Davidson says it could take a long time for house prices to return to last year’s high levels and even longer for them to go beyond that due to higher interest rates, people having bigger debts and affordability being worse.

“The upswing phase can be big; the downswing phase tends to be slower but it can last a while.”

Tell-tale signs that house prices could be on the rise were the number of real estate listings flat-lining or declining, a shift in interest rates and LVR rules loosening, and a – harder measure to quantify – change in people’s mindsets and believing there was value in the market again, he said.

“I just have a feeling it is possibly going to take a lot longer this time,” he says.

Infometrics chief forecaster Gareth Kiernan didn’t think there wasn’t any major rush for people to go out and pour a lot of money into property right now.

“Give it 12 or 18 months and if have prices have come back from their peak by another 10% say, then you start to realise there’s a bit more of an upside potential there. But at the moment, there’s not a great deal there. I almost feel like, I don’t know why you would be necessarily rushing into it if there’s still some downside in the near term on prices.”

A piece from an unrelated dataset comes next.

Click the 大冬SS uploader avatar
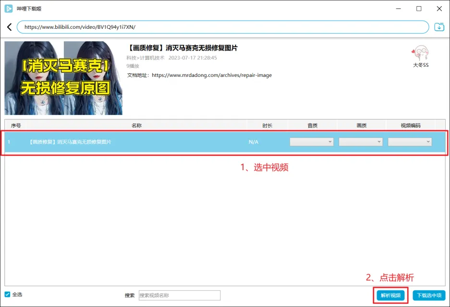Viewport: 450px width, 307px height. (420, 53)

Kiernan says while history would show there was such a thing as a property cycle, the seven-to-10-year timeframe between trough to trough or peak to peak was a “little bit coincidental” and he wouldn’t bank on the same happening again.

He says the main drivers of increasing or decreasing house prices were interest rates and population growth.

“It’s hard to see conditions where you could start to see prices pushing up again towards a peak in any near-term scenario. My view is this is probably looking a bit more like the housing boom in the early 1970s where it did take a long time for the market to sort of recalibrate and get back to more reasonable price levels.”

Given how high house prices were when they peaked in December 2021, he said there didn’t seem to be much scope for house prices to increase much in the next five years and it could be even after 2032 before they hit new records.